## Set exercise
Extend the essay below on Japanese society and a climb of Hotaka-dake, resuming from the point where it ends.

## Source text
────────────────────
© Christopher Earls Brennen


"To be surprised, to wonder, is to begin to understand."

From "The Revolt of the Masses" (1930) by Jose Ortega y Gasset.


Americans often comment in a rather self-satisfied way on how sexist other countries and cultures are compared with theirs. In such conversations, economically advanced countries such as Japan come in for particular criticism in this regard for prosperity is judged to leave little excuse for outmoded sexist attitudes. Frequently, however, those criticisms are made with only superficial knowledge of the culture in question and without recognition of the multiple facets that comprise any society. As with other stories in this collection, the present tale is an account of a mountain adventure. It was an adventure that yielded unexpected glimpses of Japanese society, insights that I had not recognized before.

Let me hasten to add that I make no pretense that I have studied sexism in Japanese society. This is simply a story, recounting one brief personal experience on the slopes of the mountain known as Hotaka-dake in the scenic Japan Alps. Of course, like any other visitor to Japan I had witnessed the bent old ladies shuffling home through the narrow city streets while loaded down with groceries. I had met the wives of acquaintances who seemed fearful of voicing opinions and intent only on serving every need of the husband and his guests. Of course, I had heard the indignant stories of western visitors who had been fondled on crowded subway trains. And on one occasion I had even climbed a sacred mountain, the summit of which was off-limits to women.

But, on these many travels in Japan, I had really only had the most superficial encounters with women. Probably, the only contact beyond the superficial had been with Sachie Kamijo, the wife of my good friend Kenjiro Kamijo. Sachie spoke excellent English and had spent a year in California when Kenjiro visited Caltech. She seemed fully in control of her life and surroundings, an equal partner with Kenjiro in all that they did together and as liberated as any American woman. Moreover, I had met dominant Japanese women who clearly ruled the home and, on the trains and in the cities, I had seen numerous groups of independent women enjoying the company of their own sex and embarking on outings and adventures far from their husbands and fathers. In contrast, in a hut high on the slopes of Fuji-san I had spent an evening transported back into some distant time of myth and make-believe when an old woman read the extended story of my life from the wrinkles in my palm (see "On the Peak of the Rising Sun"). Thus the range of intergender relationships seemed as broad in Japan as in the United States and it made me wonder yet again about the injustice of characterisations based on a few anecdotes.
────────────────────
## Data
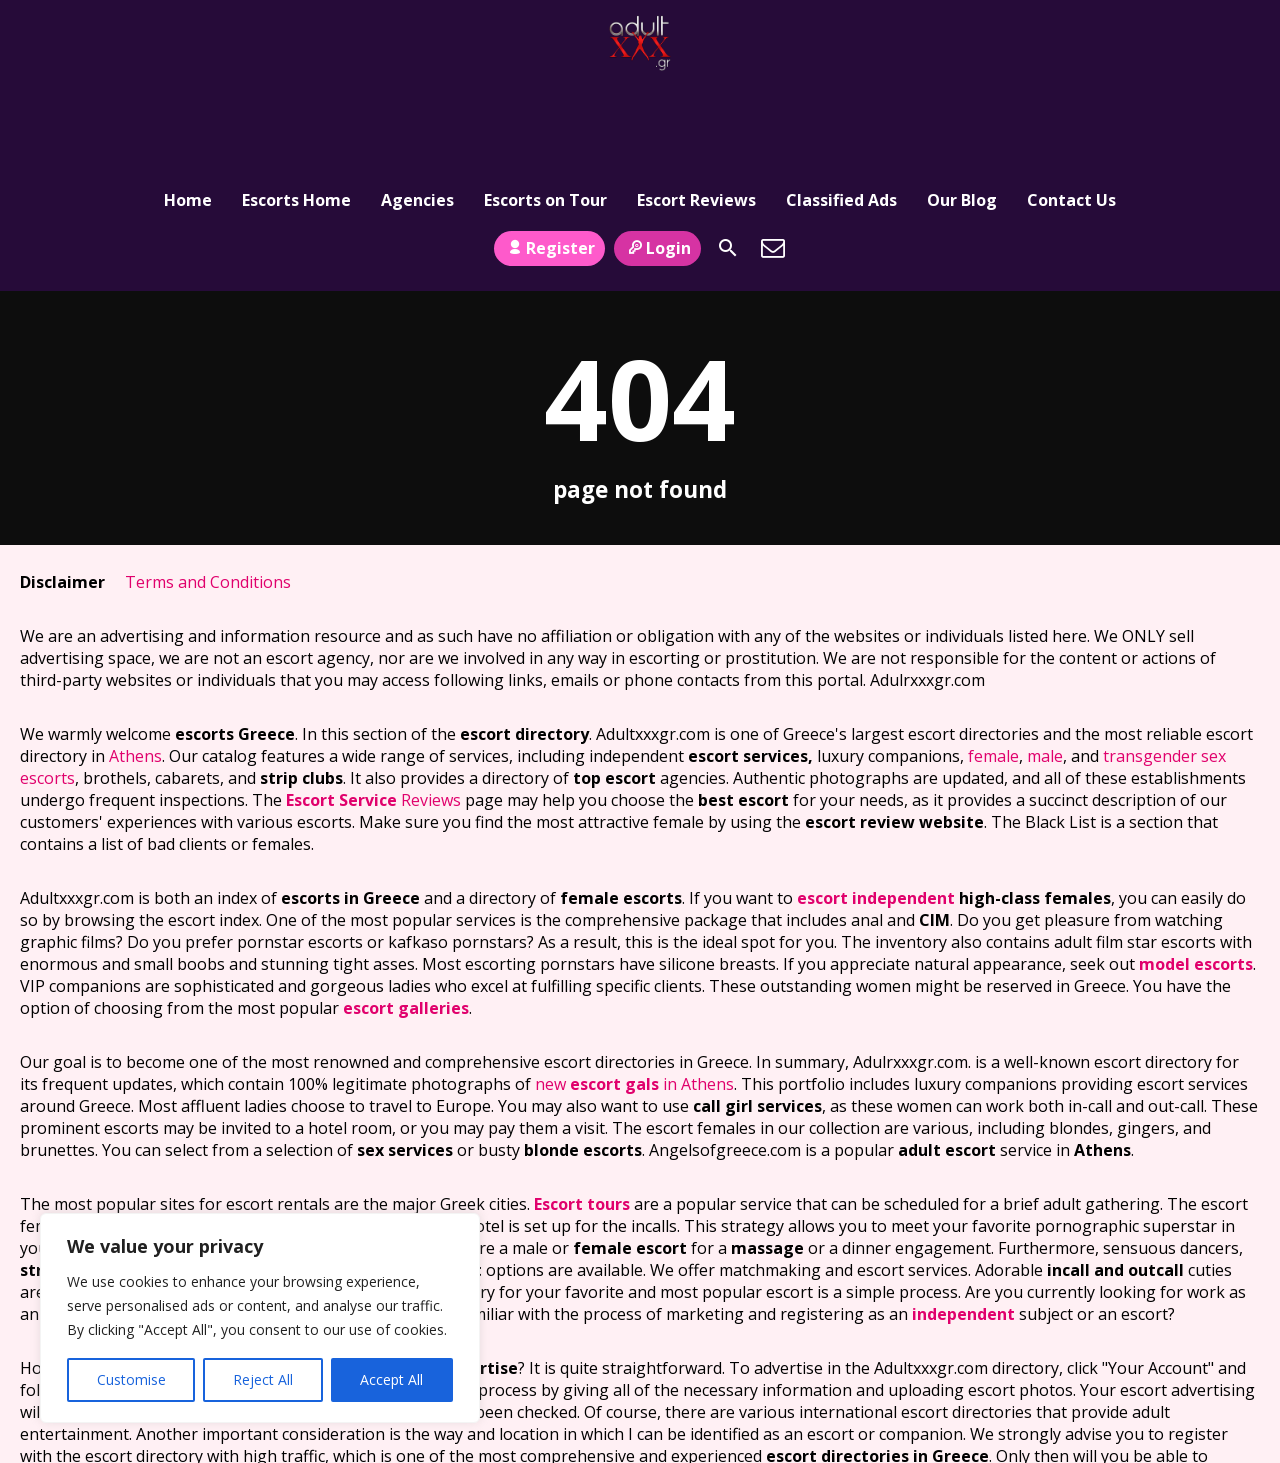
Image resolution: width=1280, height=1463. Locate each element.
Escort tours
────────────────────
## Result of this exercise
We were Yoichiro Matsumoto, Nobuhiro Yamanishi and myself and, in Sept.2002, we had come to the resort village of Kamikochi in the Japanese Alps to enjoy these mountains, to climb Hotaka-dake and thus to complete our conquest of the three highest peaks in Japan. As other stories in this collection will tell, the three of us were seasoned companions and we looked forward to another challenge on this storied mountain range. Our spirits were somewhat dampened for we had arrived in Kamikochi in the pouring rain. Several years earlier we had endured endless rain on Kitadake; we hoped that this time it would ease up before the next day when we planned to summit Hotaka-dake. But for now it was pouring.

The best approach to Kamikochi, is to catch a Chuo line express train and travel from Shinjuku in Tokyo to Matsumoto (about 3 hours) the evening before your visit. We had done just that and stayed overnight in Matsumoto at the Ace business hotel just about 100yds from the JR station. Convenient to the bus station and with small but clean and neat rooms at a reasonable cost (Y6500 per night inlcuding a bag of breakfast) the Ace was a good choice. It is also wise to visit the tourist information center in the front of Matsumoto station before pressing on. Then take the Highland Express train (Matsumoto Dentetsu Line from platform 7 in Matsumoto station) to the end of the line at Shinshimashima (a 40min journey) and continue on a Highland Express bus for 1hr 20min to Kamikochi. The journey from Matsumoto to Kamikochi takes about 1.5hrs, the last stretch winding up the long and precipitous valley of the Azusagawa river.

Kamikochi, in Nagano Praefecture, is the center of Chubu-Sangaku (Japan Alps) National Park that features the spectacular mountain range known as the Northern Alps. Even in the summer, the Asusagawa river rages down this valley and, judging by the boulder fields, it must be subject to debris flows in the winter. It is the vigor of the Azusagawa that has carved this rugged valley and formed the steep south flank of the North Alps. Kamikochi itself is located nearly 5000ft above sea level at a point where landslides and lava flows (including one from Yakedake in 1915) blocked the normal steep descent and created a narrow flood plain that includes a lake called Taisho Pond and some lovely meadows and marshes. The end of the road is just upstream of the lake and there one finds the extensive facilities built to accommodate the tourists who flock to Kamikochi during the summer season. To avoid total gridlock, private cars are not permitted into Kamikochi during July and August; they must park further down the valley in Nakanoyu. The result is an incredible number of buses parked alongside the narrow road into Kamikochi.

Hotaka-dake from Kamikochi The upper Karasawa lodge

The tourists are justly attracted by the sylvan beauty of this place, the forest and the raging river, the tranquility of the meadows and marshes with miles of manicured hiking trails and the contrast with the rugged mountain ridge looming high overhead. That preciptous row of peaks includes Hotaka-dake, at 10280ft the third highest summit in Japan (after Fuji and Kitadake). Walter Weston, the Englishman credited with introducing alpinism to Japan, was the first westerner to climb the peaks of the Northern Alps. He summitted Hotaka in the early 1890s.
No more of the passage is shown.